More detailed empirical studies tell us that yes, there are effects on teen and other untrained workers from a rise in the minimum wage. And yet more research tells us that modest rises have, at worst, only modest effects on the general level of unemployment across all wage groups. It is thus possible to argue, as say Jared Bernstein does, that while the job losses might be small, and regrettable, the positive effects for those who keep their jobs outweigh that. I don’t agree with that view but it’s a reasonable enough one to hold. However, do note the weight placed on the definition of the word “modest” there.
As best we can work out less than 50% of median wage is a modest minimum wage, above that an immodest one. Which is why Bernstein, the EPI, Dube, Krueger, Larry Mishel, large numbers of economists who do support a rise in the minimum wage. support a rise to only $12. Because that’s roughly 50% of America’s full year, full time, minimum wage. I’m a bit cynical of that target myself to be honest: I think the literature tells us that 50% of the regular median wage, not just the full time one (and so, the median of part time and part year as well as full time full year employment) is the number to be looking at. That’s around $17 an hour these days, meaning that the minimum wage should be, assuming we’re going to make the mistake of having one at all, no higher than $8.50.

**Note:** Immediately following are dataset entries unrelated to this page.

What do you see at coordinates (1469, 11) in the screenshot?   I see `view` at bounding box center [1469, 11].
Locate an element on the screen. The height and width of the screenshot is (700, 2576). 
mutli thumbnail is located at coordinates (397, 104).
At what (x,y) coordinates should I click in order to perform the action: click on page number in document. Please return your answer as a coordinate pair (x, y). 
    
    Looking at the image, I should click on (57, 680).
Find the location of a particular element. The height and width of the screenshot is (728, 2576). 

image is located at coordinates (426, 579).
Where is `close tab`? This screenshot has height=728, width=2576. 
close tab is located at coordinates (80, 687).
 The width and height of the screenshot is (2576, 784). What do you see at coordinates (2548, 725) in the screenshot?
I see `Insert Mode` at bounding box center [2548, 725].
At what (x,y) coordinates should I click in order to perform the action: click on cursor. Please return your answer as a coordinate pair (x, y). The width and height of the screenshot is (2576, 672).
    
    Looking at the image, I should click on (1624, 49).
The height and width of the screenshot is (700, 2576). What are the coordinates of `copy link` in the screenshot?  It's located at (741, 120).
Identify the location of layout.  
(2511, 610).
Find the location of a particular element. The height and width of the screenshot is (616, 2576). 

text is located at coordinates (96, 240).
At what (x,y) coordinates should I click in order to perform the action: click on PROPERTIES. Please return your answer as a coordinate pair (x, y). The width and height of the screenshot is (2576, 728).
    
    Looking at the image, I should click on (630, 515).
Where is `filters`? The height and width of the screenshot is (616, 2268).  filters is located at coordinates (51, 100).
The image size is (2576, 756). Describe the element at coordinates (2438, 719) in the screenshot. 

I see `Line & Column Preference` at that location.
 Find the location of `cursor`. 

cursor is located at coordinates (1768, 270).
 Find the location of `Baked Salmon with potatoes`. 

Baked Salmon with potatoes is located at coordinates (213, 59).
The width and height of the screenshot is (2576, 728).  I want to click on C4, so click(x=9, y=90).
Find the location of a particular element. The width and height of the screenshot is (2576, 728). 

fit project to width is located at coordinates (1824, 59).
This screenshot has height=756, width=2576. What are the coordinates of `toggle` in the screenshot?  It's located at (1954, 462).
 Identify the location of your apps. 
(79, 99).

But Kentucky’s cut back to $7.25:
In another executive order this week, Bevin reversed former Gov. Beshear’s move to raise the state’s minimum wage for government workers and contractors to $10.10 an hour, bringing it back down to $7.25 an hour. About 800 state workers who have already gotten raises will be able to keep them, but new hires will now have to start at the lower pay rate. In the order, Bevin hinted that he would prefer the state have no minimum wage at all: “Wage rates ideally would be established by the demands of the labor market instead of being set by the government,” he said.
I agree entirely with that statement, indeed would go further. For wages are entirely set by the market: those who don’t produce enough to be worth $10.10. or $7.15, end up getting nothing as they have no job at all.